Зали вопросительно взглянула на собрата, и тот продолжил:

– Амбразура – вот выход. В буквальном смысле слова.

– Не сходи с ума, – Зали вздохнула. Проснувшаяся было надежда снова оставила её. – Дикари немедленно засекут нас, если мы попробуем бежать.

– Не засекут, если их отвлечь.

– Как ты себе это представляешь?

– Когда станет темно, мы пойдем на штурм. Они не ожидают от нас такой наглости, возможно, нам даже удастся застать их врасплох и выиграть несколько драгоценных минут, которых тебе хватит на то, чтобы ты смогла бежать через оконный проем с другой стороны дота.

– Ты предлагаешь мне бросить вас в бою и сбежать, как последний мих-бакул? – Зали негодовала, – Я не хочу умирать, но запятнать себя таким позором – это хуже, чем смерть.

– Ты обязана спастись и доставить чип в город. Это единственное, что сейчас имеет смысл. Я выбираю смерть не ради тебя, но ради общего блага.

– А они? – Зали показала на остальных странников, бесцельно слонявшихся по доту. – Что они выбирают?

– Ты должна сделать выбор за них. И я верю, что это будет правильный выбор.
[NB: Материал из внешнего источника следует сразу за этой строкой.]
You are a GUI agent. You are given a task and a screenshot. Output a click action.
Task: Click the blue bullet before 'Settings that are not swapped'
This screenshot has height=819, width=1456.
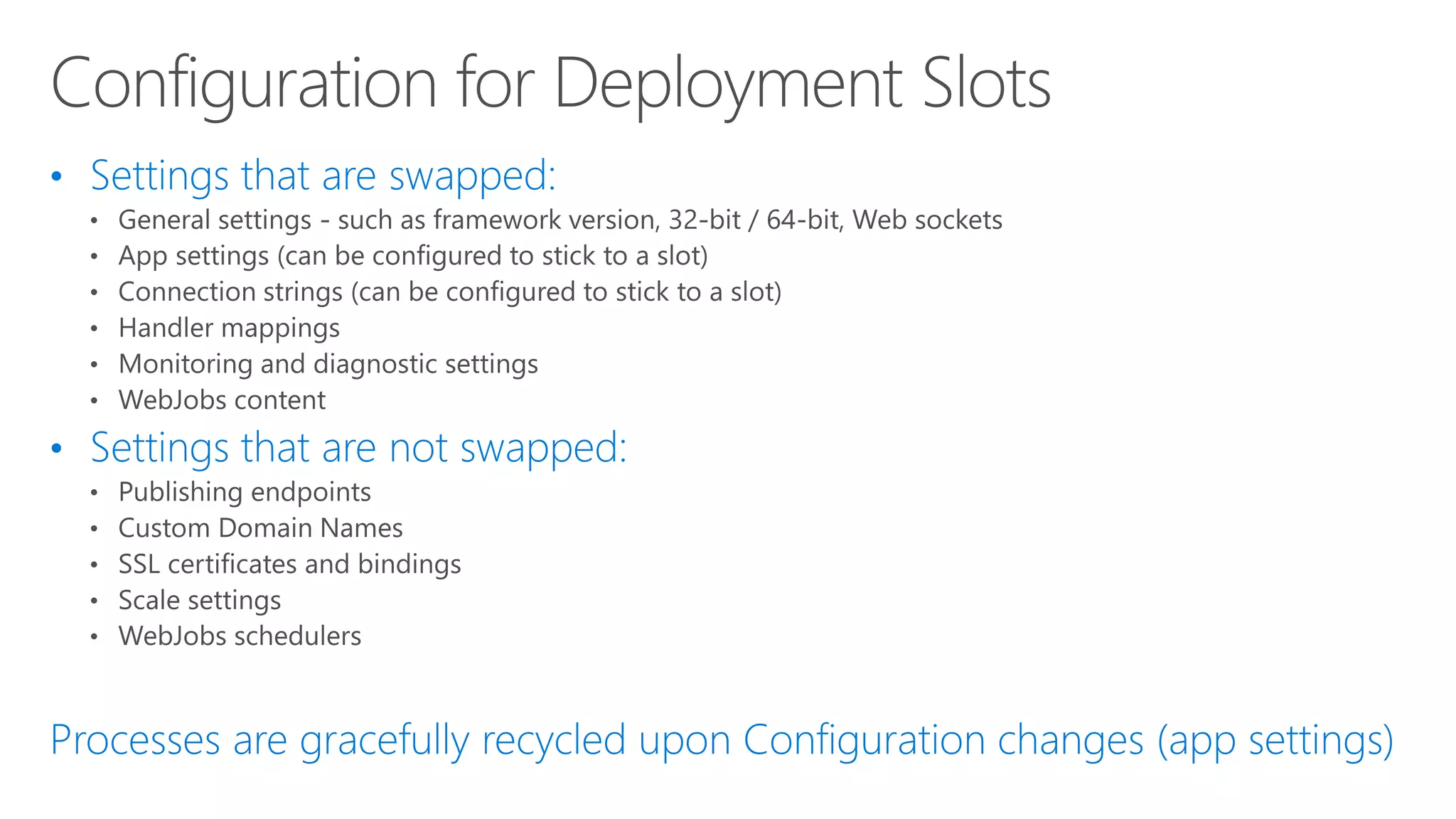pyautogui.click(x=57, y=449)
– Это тяжело, – сказала Зали.

– Да. Но так нужно. Помнишь, я говорил тебе, что ты станешь великим человеком? Величие подразумевает умение принимать сложные решения. И умение не жалеть о них. Ты справишься.

– Даже если так… Проемы все равно слишком малы. Даже для меня.

– Ты должна постараться. Обязана. Нельзя отступать.

Зали окинула взглядом свой поредевший с утра отряд, свою первую армию, которую она привела к поражению. В этих лицах она искала источник решимости – что-нибудь такое, что позволит ей собраться с духом: одобрительные взгляды, веру в лучшее или хотя бы ненависть к врагу. Но видела только усталость и непроницаемое безразличие. Полагаться оставалось только на себя.

Зали глубоко вдохнула, выдохнула:

– Когда начнем?

– Когда совсем стемнеет, – сказал Халкан. – Так у тебя будет больше шансов уйти незамеченной.

– Хорошо, – сказала Зали.

Дожидаясь ночи, Халкан разглядывал надписи на стенах дота. Он не знал, что означает написанное, но подозревал, что эти слова выведены руками дикарей, которые точно так же дожидались смерти или победы. Время от времени он выглядывал в амбразуру и видел отряды землян, разбивших лагерь невдалеке. Вот так выглядела его гибель – она трепетала вражескими палатками на ветру, вилась дымом над кострами, она была облачена в коричневые мундиры и готовилась нанести последний сокрушительный удар. На далеких лицах земля, выхваченных из сумерек отблесками пламени, плясало ликование, почти экстаз – костры это умеют.